Artist: Lamb of God - Song: Laid to Rest (Instrumental) - Word Count: 1,324

There were two things that Nemain hated more than anything else on the entirety of the living, or any, realm. The first was humans. Their filthy habits, their disgusting planet, their boring nature. They were the epitome of the classical example in which monkeys are left in a room with a typewriter. It seems some genius upstairs had left too many idiots in charge of the creation machine and these dumb beasts were the product.

The second.. was shinigami. The idiotic race of self-righteous cloud-people who dared to call themselves Gods. Death gods, sure, but gods nonetheless. Their bravado, the so called helpfulness that they exuded to all those spirits that were in need of them, the "courageous altruism" of their hollow extermination. It was detestable how stuck up their own asses they all were. There wasn't a single one of them that was aware of how utterly ridiculous their entire race was, and to be honest that was more amusing than anything. It would've been sad if it mattered even slightly. As the case was, their fallacy in this matter was something Nemain saw as an advantage. Extermination was easy when your targets are all dumbasses.

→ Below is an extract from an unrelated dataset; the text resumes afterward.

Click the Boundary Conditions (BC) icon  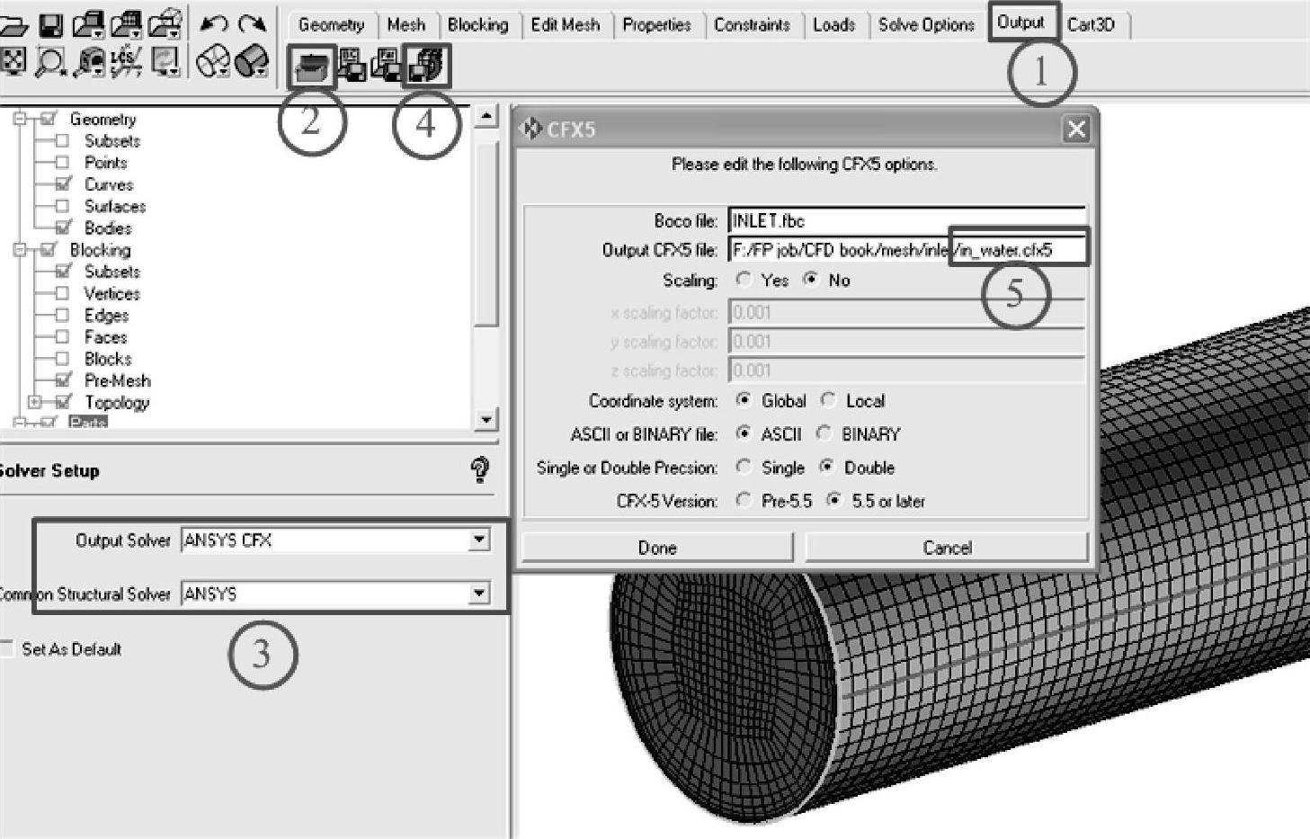click(x=352, y=66)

It was this very course of thought that brought the blue-haired arrancar to this nameless village. Her scouting missions on earth had brought her many interesting opportunities. Weird new people to beat up as well as a whole host of screaming masses to indiscriminately slaughter. It was all fun and good at first, but her boredom came back with a vengeance after every mild distraction, and so working on the things she truly enjoyed seem to be the best course of action for her. This was, of course, referring to the elimination of those she hated, and since killing humans en masse wasn't really doing it for her at the moment, it seemed like a good time to seek out her second most hated race for a good ole' fashioned ass whoopin'. So much so was she dedicated to this course of action that she had removed her usual power-sealing sigil before even coming here, her full strength already at her disposal as she prepared to look for the perfect location. And that's exactly what she did.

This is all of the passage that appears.